12:6-7   Their first encampment was in Shechem (10 miles, 16 km, south-east of Samaria).   As was explained in the New Testament, no one has ever seen God the Father, but his Son has kept making him known (John 1:18).  This is the first record (after Adam and Eve) of the Messiah Son of God appearing in bodily form (see 16:13; 17:1; 18:1; 26:2, 24; 28:13; 32:27- 30; 35:1).   As Noah had done (see note on 8:20) Abraham  would have butchered an animal for the tribe to eat and burned the fat and entrails on the altar he had built.

A hundred a fifty years after Abraham had built this altar in Shechem,  Jacob bought a plot of land there (33:18-20) and built an altar in the same place as his grandfather.  After completing his campaigns in the promised land Joshua gathered the people in Shechem  to adopt the first Jewish constitution (Joshua 24:25-26).  The later division between the northern tribes and the house of David began when Jeroboam “built Shechem in the hill country of Shechem and resided there (1 Kings 12:25).
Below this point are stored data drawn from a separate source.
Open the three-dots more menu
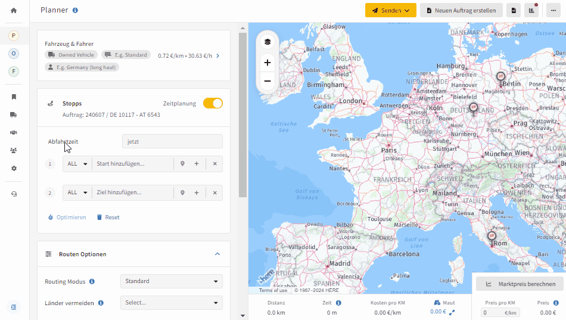Screen dimensions: 566x320 (553, 11)
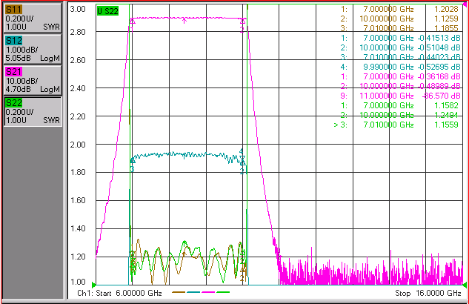Click the 3.00 top scale value on Y axis

tap(78, 9)
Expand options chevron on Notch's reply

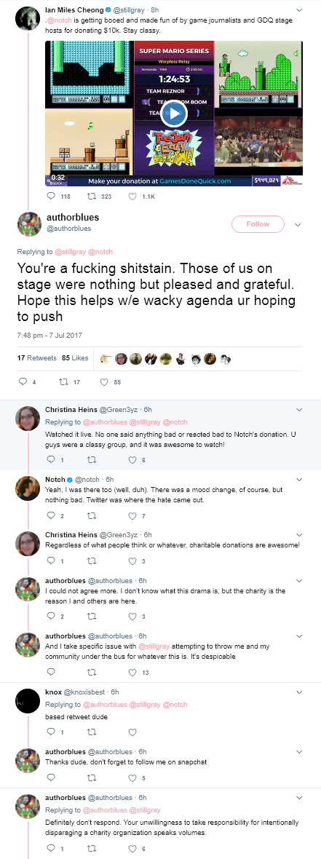click(298, 479)

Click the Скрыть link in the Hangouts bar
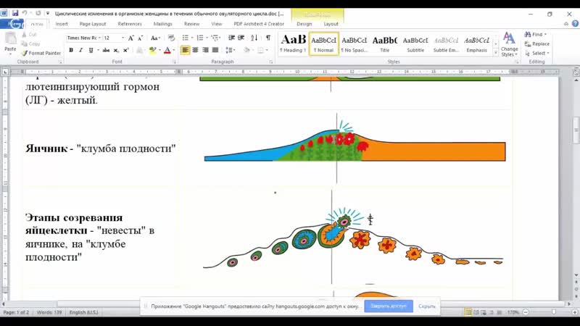point(427,306)
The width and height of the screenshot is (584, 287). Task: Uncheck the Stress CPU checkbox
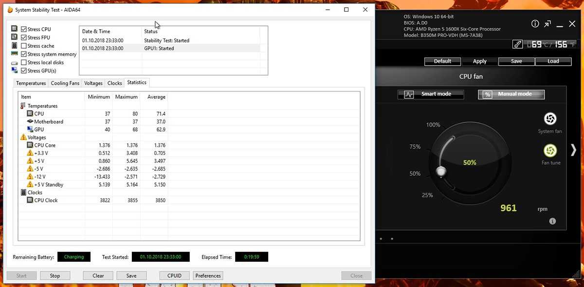tap(24, 29)
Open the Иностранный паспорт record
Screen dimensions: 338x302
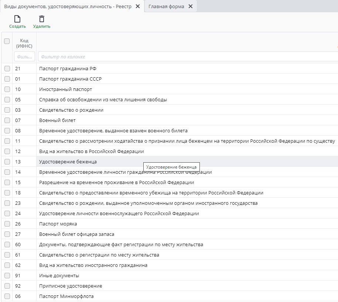point(65,89)
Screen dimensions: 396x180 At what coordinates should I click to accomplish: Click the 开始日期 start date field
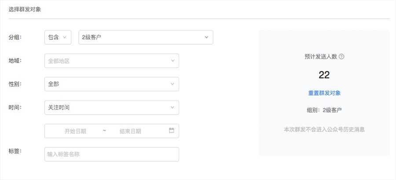coord(75,131)
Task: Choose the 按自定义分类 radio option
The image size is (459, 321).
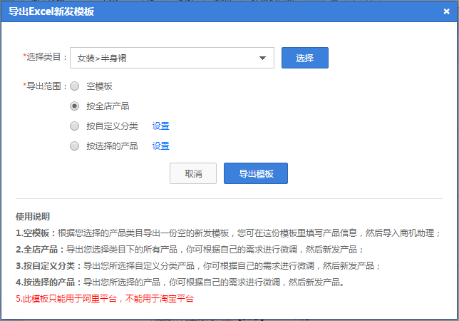Action: pos(75,126)
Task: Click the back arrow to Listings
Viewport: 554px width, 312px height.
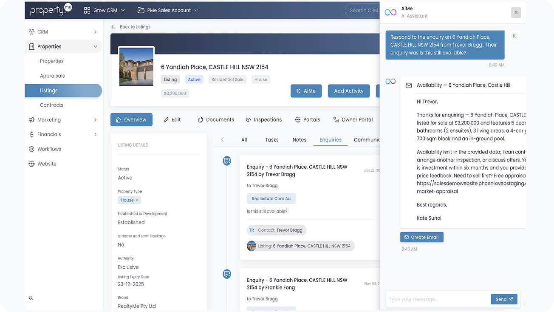Action: pos(113,27)
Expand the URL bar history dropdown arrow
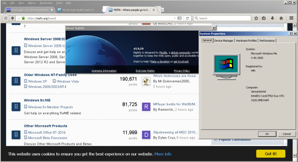 tap(175, 18)
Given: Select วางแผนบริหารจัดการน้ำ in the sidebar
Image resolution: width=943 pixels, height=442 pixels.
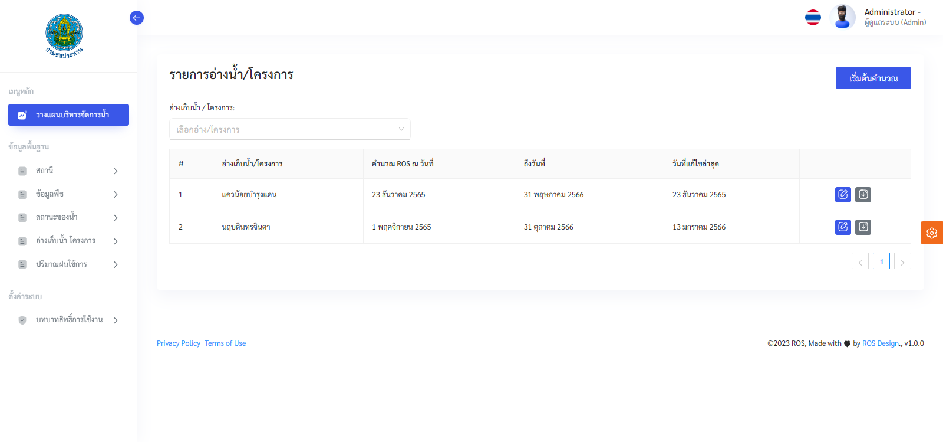Looking at the screenshot, I should (x=68, y=114).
12:8   Bethel was 20 Miles, 32 km, due south of Shechem, which probably meant a two or three day journey further south moving with all the baggage.  Ai was two miles of Bethel, and it was the place that later defeated  Israel before being destroyed by Joshua (Joshua 7:2-8:22).   Jeroboam made Bethel the northern center of sacrificial worship in opposition to Jerusalem (1 Kings 12:26-33)

GENESIS  12:9-19   (Abraham’s disastrous move into Egypt)

12:9-10   Having been promised the land of Canaan to live in,  Abraham and his family soon encountered a severe famine in that area.  We can imagine their disappointment when they had to move “by stages”65 miles, 100 km, towards the Negeb.   Then they had to go another 180 miles (290 km) west into Egypt to find food.  Abraham still had no heir, and the New Testament commented that  “No distrust made him waver concerning the promise of God, but he grew strong in his faith as he gave glory to God, being fully convinced that God was able to do what he had promised.  Therefore his faith was reckoned to him as righteousness” (Romans 4:20-21).

12:11-13    He did waver in his faith as he feared for his own life.  When he arrived in Egypt he might get killed, and Sarai (Sarah)  would be taken into Pharaoh’s harem.   She was not only beautiful but very wealthy (12:16).    So Abraham told her to say she was not his wife but his sister.  This was a half truth because she was his sister (20:12).

12:14-19    As Abraham had deviously planned,  Sarai  was taken into Pharaoh’s harem, and his own life and wealth was preserved.   But the LORD overruled Abraham’s abominable behavior, and kept Sarai from becoming one of Pharaoh’s wives.   When the whole royal household was immediately struck with a terrrible plague,  Pharaoh soon found out that he had no right to take Sarai since she was legally married to Abraham.   He rebuked Abraham for his deceit, and sent Abraham back to Canaan from where he had come.